The system allowed Marcelin to blend into these vulnerable communities. Because he was an elderly person in a wheelchair, he did not trigger the typical “visual checklist” of a violent predator. He used that false sense of safety to get close to women who were just trying to survive. Reports from his recent trial showed that he became obsessed with women he met in the shelter system, using his apartment as a space to lure them in under the guise of offering help or companionship.

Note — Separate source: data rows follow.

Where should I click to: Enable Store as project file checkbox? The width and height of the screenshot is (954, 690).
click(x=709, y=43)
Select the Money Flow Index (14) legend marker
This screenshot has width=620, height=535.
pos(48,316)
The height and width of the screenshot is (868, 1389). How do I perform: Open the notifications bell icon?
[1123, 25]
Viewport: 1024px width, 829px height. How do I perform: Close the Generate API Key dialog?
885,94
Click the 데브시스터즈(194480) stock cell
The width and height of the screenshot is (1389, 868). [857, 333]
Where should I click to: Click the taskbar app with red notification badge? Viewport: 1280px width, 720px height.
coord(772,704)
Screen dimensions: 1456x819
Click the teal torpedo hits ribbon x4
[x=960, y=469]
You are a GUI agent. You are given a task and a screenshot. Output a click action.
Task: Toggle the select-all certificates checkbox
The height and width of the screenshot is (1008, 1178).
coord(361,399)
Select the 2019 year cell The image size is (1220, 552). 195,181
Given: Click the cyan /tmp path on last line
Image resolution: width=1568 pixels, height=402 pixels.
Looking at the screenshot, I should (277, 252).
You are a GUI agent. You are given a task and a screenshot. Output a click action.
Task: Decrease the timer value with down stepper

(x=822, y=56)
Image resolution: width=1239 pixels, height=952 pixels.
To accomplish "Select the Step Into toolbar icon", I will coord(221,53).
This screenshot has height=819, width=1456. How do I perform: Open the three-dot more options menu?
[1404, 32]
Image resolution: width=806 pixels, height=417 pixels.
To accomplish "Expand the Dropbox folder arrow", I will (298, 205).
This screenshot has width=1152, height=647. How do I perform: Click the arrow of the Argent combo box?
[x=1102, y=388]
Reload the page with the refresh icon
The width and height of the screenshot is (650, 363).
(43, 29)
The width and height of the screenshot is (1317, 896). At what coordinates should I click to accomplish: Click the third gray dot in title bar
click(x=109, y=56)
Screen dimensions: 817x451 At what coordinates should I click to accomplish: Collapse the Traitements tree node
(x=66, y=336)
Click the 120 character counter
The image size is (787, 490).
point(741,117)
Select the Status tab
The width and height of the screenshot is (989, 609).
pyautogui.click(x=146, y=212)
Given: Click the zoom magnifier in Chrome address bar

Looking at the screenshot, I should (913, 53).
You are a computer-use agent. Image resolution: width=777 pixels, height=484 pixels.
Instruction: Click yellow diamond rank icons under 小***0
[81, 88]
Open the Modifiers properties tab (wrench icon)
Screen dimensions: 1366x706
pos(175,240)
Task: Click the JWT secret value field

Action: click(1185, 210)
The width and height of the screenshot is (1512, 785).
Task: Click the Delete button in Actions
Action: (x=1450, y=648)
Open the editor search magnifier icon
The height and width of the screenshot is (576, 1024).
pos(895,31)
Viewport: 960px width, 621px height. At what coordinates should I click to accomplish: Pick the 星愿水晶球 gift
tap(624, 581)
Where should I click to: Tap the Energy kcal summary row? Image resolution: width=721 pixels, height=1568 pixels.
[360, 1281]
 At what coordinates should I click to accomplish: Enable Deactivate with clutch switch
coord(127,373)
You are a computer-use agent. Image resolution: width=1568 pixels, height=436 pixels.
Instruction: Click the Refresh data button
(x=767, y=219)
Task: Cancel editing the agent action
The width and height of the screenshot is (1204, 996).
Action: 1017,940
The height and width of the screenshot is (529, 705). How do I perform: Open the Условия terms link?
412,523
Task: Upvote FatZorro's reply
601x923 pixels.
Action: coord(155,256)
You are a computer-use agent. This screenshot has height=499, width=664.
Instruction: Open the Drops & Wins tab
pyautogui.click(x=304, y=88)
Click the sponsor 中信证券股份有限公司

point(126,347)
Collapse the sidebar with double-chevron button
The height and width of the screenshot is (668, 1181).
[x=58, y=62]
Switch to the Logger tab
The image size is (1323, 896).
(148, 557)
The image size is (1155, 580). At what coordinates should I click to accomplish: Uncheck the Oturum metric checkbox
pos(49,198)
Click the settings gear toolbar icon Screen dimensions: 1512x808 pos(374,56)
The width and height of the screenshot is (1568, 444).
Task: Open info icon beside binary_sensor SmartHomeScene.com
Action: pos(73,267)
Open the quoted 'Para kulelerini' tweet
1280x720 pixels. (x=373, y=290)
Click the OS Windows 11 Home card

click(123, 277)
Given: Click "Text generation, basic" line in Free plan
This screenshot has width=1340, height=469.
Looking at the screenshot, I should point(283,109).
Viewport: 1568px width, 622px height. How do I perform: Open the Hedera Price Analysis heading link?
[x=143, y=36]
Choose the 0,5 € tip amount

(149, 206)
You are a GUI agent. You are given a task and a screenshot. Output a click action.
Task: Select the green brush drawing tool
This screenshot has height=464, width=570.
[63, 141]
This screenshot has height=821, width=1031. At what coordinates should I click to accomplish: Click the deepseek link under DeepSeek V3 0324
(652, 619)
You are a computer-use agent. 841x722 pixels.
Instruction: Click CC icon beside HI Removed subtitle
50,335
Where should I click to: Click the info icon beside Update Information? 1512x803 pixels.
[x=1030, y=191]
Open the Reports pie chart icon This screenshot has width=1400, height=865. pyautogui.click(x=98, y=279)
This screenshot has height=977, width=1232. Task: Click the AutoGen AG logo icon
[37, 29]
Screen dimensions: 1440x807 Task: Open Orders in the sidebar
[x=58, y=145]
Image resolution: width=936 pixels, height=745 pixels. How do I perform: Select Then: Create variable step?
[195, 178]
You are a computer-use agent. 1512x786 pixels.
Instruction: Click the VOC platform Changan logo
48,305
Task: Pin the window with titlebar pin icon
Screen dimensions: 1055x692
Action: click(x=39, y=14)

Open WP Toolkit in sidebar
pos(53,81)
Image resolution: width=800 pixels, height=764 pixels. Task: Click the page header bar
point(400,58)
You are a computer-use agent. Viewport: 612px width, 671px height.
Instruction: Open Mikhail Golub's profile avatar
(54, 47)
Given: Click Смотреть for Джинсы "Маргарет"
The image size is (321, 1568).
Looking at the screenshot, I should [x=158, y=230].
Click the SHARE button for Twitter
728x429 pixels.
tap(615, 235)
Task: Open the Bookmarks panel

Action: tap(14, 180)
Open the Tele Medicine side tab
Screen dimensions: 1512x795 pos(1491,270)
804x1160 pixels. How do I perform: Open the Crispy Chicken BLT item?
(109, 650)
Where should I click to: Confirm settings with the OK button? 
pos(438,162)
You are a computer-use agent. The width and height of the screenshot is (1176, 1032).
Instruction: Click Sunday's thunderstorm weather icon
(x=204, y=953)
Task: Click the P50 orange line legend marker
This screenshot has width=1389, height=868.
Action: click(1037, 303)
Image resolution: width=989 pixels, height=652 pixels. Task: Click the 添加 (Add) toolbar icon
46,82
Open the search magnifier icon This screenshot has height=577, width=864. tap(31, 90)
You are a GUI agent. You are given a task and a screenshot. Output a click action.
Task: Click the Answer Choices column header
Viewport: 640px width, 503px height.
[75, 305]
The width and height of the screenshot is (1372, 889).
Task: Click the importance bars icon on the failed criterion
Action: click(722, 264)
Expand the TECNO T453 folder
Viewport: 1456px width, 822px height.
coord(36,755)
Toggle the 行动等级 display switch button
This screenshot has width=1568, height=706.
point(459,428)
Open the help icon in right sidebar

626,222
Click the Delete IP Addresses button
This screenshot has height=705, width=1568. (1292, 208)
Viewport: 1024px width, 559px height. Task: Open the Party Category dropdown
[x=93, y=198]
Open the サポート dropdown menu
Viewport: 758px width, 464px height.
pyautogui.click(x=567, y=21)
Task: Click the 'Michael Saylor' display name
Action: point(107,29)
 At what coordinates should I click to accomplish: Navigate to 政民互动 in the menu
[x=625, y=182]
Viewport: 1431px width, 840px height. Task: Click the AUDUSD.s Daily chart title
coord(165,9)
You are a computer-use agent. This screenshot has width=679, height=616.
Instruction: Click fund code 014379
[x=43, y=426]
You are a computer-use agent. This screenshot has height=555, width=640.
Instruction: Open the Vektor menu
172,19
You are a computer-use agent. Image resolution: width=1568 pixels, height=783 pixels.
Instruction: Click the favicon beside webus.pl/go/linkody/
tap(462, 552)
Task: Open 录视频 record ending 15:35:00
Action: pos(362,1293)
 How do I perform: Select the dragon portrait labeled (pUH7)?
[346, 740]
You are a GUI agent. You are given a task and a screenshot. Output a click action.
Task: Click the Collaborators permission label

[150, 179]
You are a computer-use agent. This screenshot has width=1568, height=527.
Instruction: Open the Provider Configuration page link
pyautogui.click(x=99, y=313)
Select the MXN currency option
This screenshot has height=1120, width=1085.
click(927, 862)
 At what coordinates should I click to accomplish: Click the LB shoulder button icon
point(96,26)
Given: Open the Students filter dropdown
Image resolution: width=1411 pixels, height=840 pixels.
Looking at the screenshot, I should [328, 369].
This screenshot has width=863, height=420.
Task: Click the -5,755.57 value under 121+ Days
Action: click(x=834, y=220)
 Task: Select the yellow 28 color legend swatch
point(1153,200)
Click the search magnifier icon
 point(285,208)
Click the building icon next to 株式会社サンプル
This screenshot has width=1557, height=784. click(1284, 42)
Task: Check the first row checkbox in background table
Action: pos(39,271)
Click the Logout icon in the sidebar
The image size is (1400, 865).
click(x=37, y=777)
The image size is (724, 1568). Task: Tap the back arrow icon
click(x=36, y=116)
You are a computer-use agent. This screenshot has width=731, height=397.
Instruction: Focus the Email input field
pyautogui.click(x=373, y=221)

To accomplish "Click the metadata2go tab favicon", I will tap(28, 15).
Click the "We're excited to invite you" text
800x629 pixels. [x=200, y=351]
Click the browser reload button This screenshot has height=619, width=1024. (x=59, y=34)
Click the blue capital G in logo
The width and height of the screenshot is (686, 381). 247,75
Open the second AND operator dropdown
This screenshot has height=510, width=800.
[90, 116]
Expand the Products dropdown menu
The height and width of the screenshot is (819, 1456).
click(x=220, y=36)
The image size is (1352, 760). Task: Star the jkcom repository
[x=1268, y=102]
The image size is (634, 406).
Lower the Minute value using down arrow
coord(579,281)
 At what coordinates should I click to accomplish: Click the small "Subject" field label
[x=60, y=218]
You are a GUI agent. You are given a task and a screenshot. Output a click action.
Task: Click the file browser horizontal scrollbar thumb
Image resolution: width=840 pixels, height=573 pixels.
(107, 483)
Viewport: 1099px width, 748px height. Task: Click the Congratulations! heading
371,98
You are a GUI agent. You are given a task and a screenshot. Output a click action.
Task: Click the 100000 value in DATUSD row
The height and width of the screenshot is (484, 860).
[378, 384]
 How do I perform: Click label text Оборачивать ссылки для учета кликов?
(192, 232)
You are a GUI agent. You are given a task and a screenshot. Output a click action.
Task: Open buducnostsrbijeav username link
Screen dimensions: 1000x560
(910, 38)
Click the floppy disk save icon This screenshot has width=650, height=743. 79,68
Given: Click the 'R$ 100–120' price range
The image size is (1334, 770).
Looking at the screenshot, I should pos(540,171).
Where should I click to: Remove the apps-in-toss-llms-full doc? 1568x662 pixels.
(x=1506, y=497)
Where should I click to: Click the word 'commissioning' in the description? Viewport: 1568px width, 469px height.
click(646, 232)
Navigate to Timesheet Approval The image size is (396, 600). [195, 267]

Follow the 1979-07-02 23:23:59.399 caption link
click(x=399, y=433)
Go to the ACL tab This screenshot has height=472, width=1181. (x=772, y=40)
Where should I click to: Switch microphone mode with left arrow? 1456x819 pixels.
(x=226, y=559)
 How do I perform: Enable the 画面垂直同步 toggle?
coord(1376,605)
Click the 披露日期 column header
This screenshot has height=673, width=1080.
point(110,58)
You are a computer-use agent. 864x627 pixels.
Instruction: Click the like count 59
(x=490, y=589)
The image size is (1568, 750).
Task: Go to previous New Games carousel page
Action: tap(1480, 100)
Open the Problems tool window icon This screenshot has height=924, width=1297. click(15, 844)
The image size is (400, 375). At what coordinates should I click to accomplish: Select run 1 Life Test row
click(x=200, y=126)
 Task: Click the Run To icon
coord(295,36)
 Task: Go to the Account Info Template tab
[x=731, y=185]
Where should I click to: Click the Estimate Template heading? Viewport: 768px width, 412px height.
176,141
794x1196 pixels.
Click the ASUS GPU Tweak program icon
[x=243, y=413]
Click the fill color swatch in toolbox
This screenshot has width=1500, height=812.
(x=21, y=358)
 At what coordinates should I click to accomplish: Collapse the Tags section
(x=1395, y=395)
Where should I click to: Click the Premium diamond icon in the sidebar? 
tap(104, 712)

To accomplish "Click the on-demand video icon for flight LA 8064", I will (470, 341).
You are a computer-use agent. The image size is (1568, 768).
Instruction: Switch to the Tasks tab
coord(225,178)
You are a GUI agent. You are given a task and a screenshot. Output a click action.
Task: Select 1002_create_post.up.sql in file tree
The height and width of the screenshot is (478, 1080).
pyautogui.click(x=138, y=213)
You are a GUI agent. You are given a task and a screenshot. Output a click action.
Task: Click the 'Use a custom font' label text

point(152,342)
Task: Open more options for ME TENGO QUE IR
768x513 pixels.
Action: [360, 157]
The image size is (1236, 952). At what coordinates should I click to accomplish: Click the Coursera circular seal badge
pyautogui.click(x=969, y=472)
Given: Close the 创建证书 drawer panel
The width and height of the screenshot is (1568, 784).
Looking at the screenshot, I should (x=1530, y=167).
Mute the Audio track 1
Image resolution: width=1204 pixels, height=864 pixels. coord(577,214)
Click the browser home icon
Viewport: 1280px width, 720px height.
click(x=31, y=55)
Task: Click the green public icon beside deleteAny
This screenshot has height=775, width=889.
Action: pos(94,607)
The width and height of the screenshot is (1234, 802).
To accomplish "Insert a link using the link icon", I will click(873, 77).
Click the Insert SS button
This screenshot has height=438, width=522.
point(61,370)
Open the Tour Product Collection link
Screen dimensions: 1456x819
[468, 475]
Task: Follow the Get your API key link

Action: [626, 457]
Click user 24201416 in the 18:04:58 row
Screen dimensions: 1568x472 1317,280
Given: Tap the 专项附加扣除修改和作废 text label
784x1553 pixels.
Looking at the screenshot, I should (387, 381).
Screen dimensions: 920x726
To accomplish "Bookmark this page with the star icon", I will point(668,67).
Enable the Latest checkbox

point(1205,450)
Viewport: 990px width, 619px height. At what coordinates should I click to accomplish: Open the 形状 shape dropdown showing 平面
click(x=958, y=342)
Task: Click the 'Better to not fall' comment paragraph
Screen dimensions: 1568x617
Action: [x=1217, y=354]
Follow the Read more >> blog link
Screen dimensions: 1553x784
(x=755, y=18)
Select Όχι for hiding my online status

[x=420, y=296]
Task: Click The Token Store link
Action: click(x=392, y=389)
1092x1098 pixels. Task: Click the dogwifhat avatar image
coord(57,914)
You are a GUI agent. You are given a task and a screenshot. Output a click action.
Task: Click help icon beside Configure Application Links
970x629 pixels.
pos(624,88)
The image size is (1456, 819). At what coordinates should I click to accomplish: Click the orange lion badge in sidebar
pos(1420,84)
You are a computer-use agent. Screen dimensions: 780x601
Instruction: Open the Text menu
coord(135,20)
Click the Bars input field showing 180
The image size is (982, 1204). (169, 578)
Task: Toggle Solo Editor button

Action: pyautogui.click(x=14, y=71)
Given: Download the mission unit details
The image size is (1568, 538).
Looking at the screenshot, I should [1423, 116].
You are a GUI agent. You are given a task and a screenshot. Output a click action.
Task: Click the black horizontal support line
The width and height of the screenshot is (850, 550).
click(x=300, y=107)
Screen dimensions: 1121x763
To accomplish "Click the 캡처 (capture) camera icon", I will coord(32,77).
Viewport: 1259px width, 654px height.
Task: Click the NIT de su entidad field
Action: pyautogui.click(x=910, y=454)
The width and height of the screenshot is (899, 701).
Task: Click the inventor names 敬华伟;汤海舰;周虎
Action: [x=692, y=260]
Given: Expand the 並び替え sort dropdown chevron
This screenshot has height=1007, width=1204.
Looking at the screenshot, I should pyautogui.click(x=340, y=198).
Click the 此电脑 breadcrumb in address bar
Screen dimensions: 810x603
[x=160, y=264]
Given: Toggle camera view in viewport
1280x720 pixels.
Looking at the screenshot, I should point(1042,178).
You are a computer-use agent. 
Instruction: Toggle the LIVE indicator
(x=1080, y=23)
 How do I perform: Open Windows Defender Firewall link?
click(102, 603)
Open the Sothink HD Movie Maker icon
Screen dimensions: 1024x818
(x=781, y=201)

3. Exploiting the Most Vulnerable

Another woman, Lisa Lindahl, was inside Marcelin’s apartment during the time of the final violence. She was homeless, struggling with severe addiction, and completely dependent on finding a safe place to rest her head. Marcelin’s defense lawyers tried to blame her for the crime—a classic pattern of trying to pin the blame on an unhoused, vulnerable woman who had no power to fight back against the system’s narrative. Bad actors look for women who the world already ignores, knowing that if something happens, society will be slow to listen to them.

4. Neighbors Knew Something Was Wrong

When reporters spoke to people living in his building after his arrest, neighbors described him as “strange” and unsettling. One neighbor noted that he felt an immediate chill just looking at him in the hallway. But in public housing complexes and shelter networks, residents are often conditioned to keep their heads down. When the state tells you a person is cleared to live next door, you are forced to swallow your fear because there is nowhere else to go.

The fear was absolutely there, but it was buried under the daily weight of survival. The system ignored the warning signs, left vulnerable women unshielded, and forced them to navigate a predator entirely on their own.

To hear more about the direct impact this case had on the community and the testimonies from the trial, you can watch 87-year-old serial killer found guilty in Brooklyn dismemberment case. This video includes local reactions from neighbors who lived doors away from the apartment and sheds light on the tragic circumstances surrounding the victims.

If this isn’t a pity and shame. 

The entire system needs an audit and a do-over. Unplug it and reset it.